- Data excerpts -
■ ■ ■
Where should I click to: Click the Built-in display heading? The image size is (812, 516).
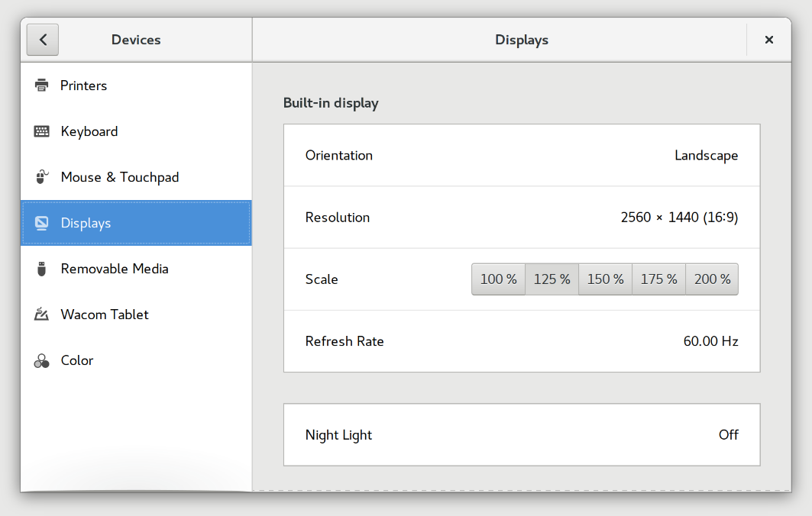coord(331,102)
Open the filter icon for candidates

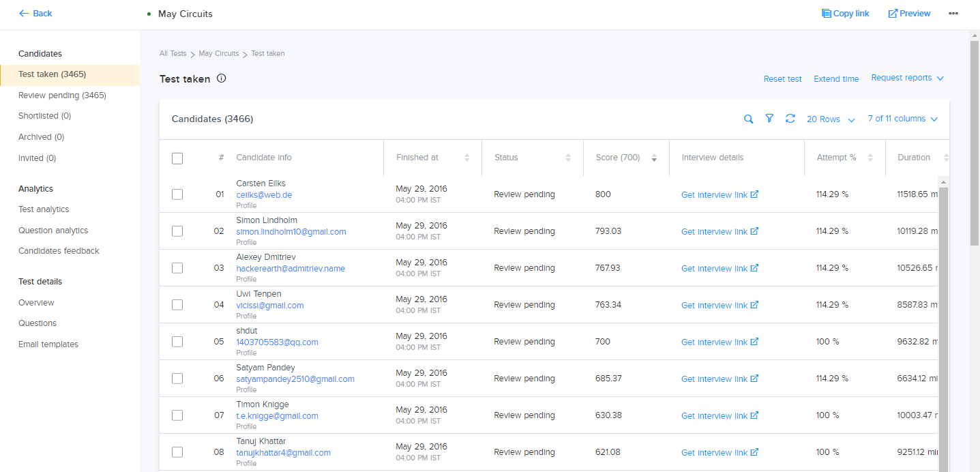769,119
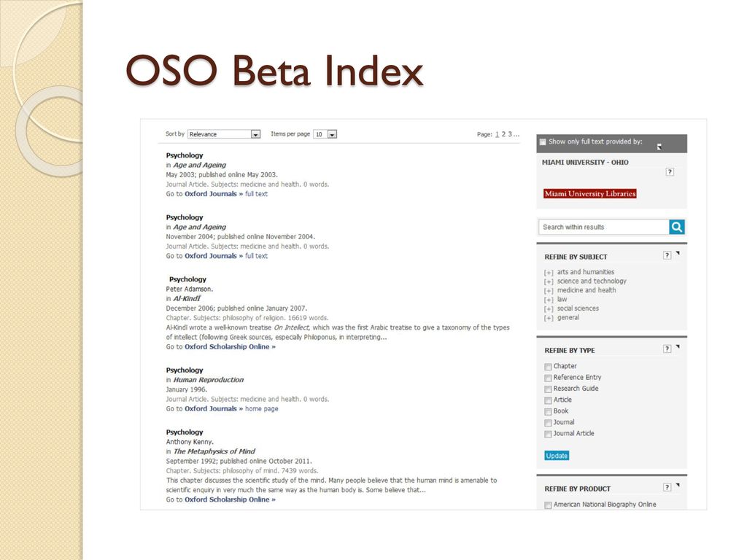
Task: Collapse Refine by Subject panel arrow
Action: click(678, 253)
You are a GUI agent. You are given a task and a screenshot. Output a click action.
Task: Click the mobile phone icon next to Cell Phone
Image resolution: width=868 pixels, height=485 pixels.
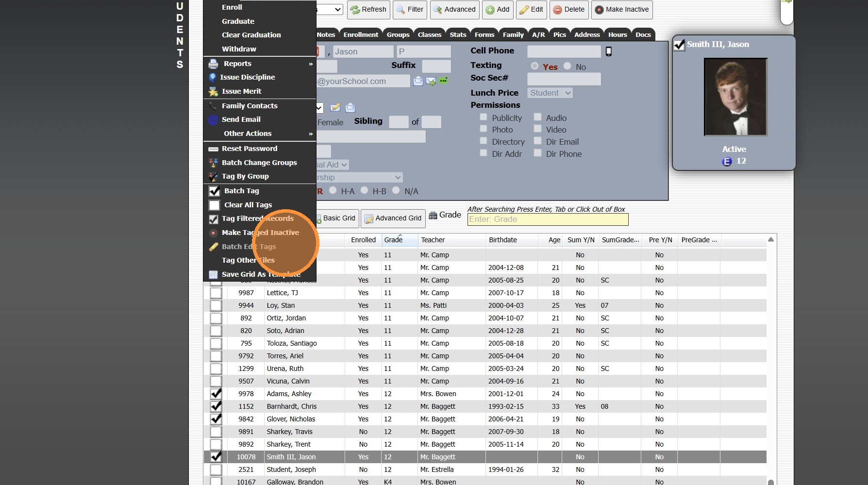[x=608, y=51]
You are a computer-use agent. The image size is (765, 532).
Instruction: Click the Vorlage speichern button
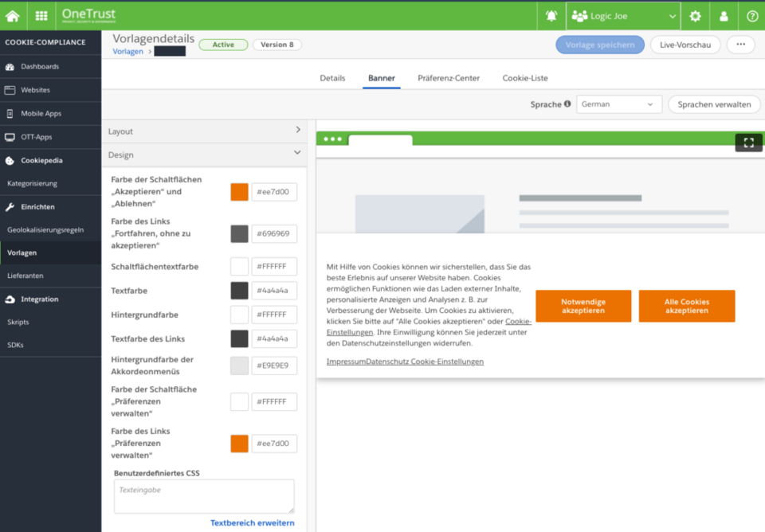(600, 45)
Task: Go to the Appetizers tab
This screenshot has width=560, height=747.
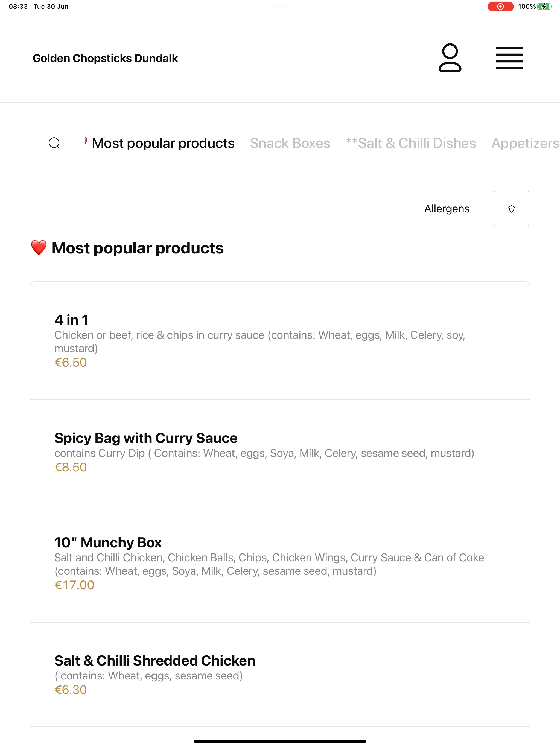Action: coord(526,143)
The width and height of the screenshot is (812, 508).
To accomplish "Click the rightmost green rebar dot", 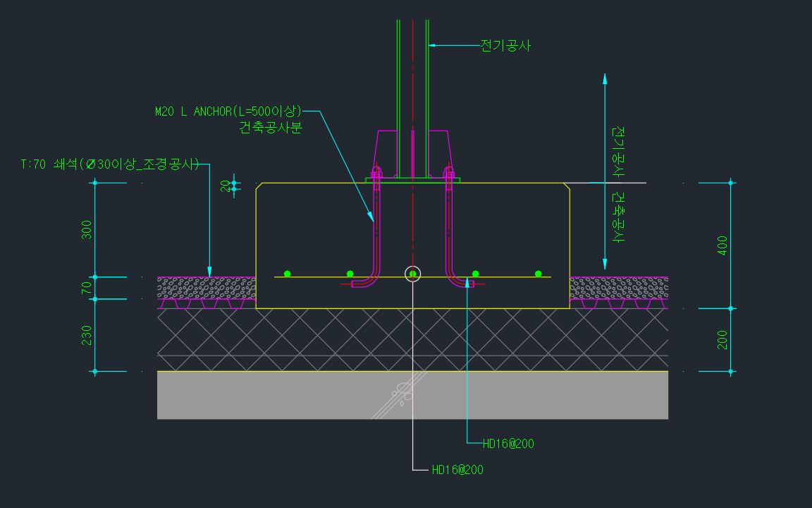I will point(538,274).
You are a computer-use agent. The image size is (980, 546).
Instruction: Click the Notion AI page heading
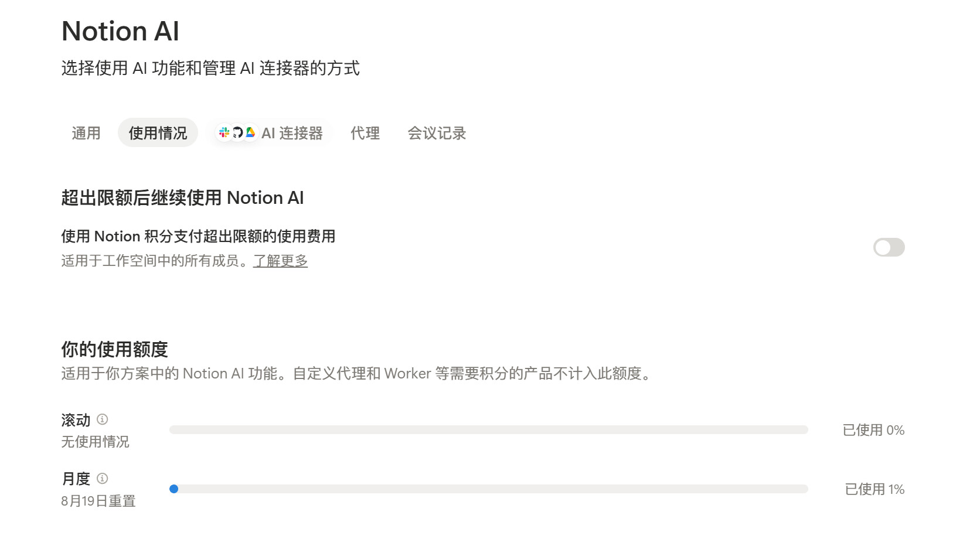pos(120,31)
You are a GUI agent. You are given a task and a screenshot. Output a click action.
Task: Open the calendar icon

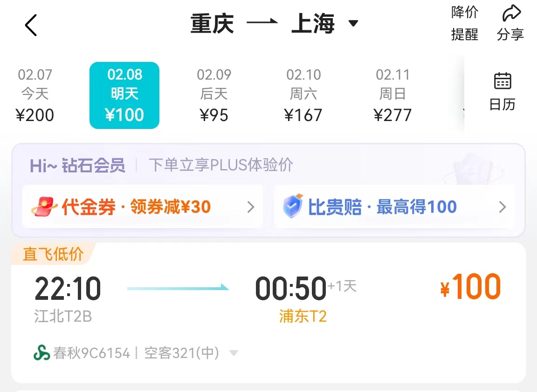click(502, 81)
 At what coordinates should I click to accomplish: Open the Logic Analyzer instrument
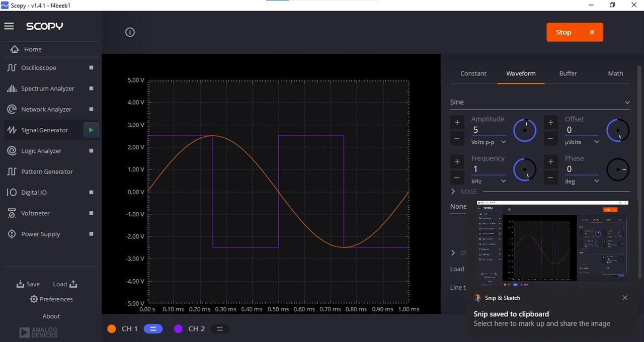point(41,151)
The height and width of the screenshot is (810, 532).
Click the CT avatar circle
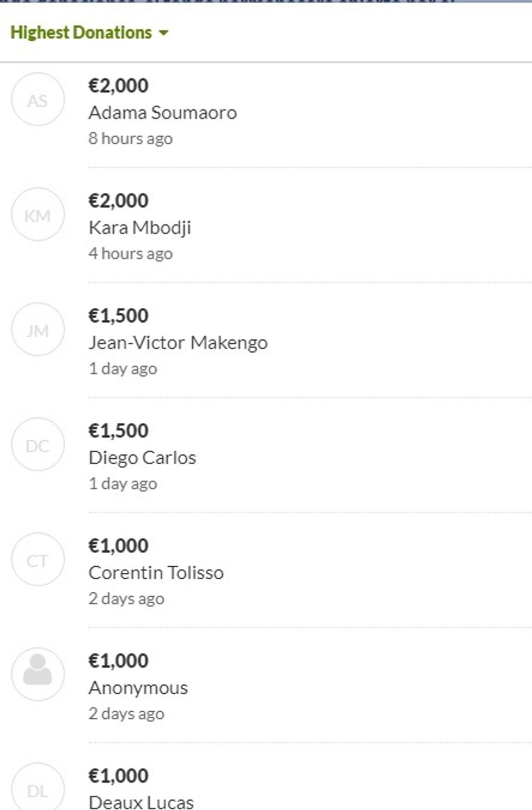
■ ■ ■
- Work task -
From the records above, copy each line that contains the word "agent".

- Solution to this problem -
You are a GUI agent. You are given a task and a screenshot. Output a click action.
You are a computer-use agent. The image size is (765, 532).
You are a computer-use agent. The image size is (980, 546).
You are a GUI agent. You are given a task and a screenshot. Output a click action.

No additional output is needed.